Op dit moment wordt de monitoring gevuld met informatie uit 7 contracten van 4 opdrachtgevers. De monitoring bevat onder andere informatie over de levernauwkeurigheid en de leverzekerheid van de tolkdienstverlening, bijvoorbeeld hoe vaak een gevraagde C1-tolk geleverd wordt. Dit betreffen zowel organisaties die volgens de Wet beëdigde tolken en vertalers afnameplichtig zijn, als organisaties die dat niet zijn.3 Uit de meest recente monitoringsinformatie blijkt dat bij 92% van de opdrachten het gevraagde niveau geleverd wordt. Ten opzichte van de monitoring in juni is dat een stijging van 4%.

Bij afnameplichtige organisaties is in 83% van de opdrachten het gevraagde C1-niveau geleverd, wat neerkomt op een stijging van 1% meer C1-inzet ten opzichte van de monitoring in juni 2022. In deze cijfers zijn ook de inzichten van contracten van de politie toegevoegd. Ondanks dat er bij de inregeling van de dienstverlening uitdaging in de levering waar te nemen was, liggen intermediairs op koers ten aanzien van het gestelde groeipad. Het groeipad is opgesteld om bij alle overeenkomsten binnen vier jaar in tenminste 95% van de tolkopdrachten tolken geleverd te krijgen van het door de opdracht gevende organisatie gevraagde niveau. In lijn met de motie van het lid Groothuizen c.s.4 kan ik u informeren dat in circa 17% van de gevallen tolken van een afwijkend niveau is ingezet, hiervan was ruim 9% een B2-tolk. In meer dan 67% van de afwijkingen heeft dat ermee te maken dat de betreffende taal niet in het register staat ingeschreven. Bij circa 24% van de afwijkingen heeft dit te maken met de spoedeisendheid van de opdrachten.

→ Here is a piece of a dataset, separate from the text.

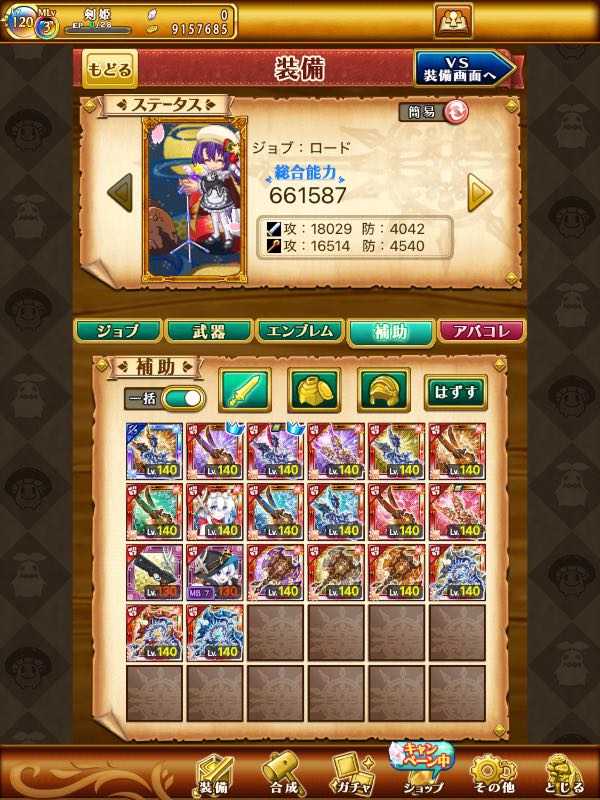Open その他 settings gear
Screen dimensions: 600x800
pos(490,774)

Doordat er steeds meer contracten aanbesteed zijn en daarmee steeds meer organisaties registertolken inzetten, wordt geconstateerd dat de leverzekerheid in combinatie met het behalen van de prestatie op de C1-inzet uitdagingen zijn. Hierover heeft het departement onlangs gesproken met alle intermediairs. Deze gesprekken staan in het teken van positieve ontwikkelingen voor de verhoogde C1-inzet bij overheidsorganisaties. De uitwerking van de motie van het lid Van Nispen5, over verhoging van de afname van tolken en vertalers op C1-niveau, zal bijdragen aan deze positieve ontwikkelingen.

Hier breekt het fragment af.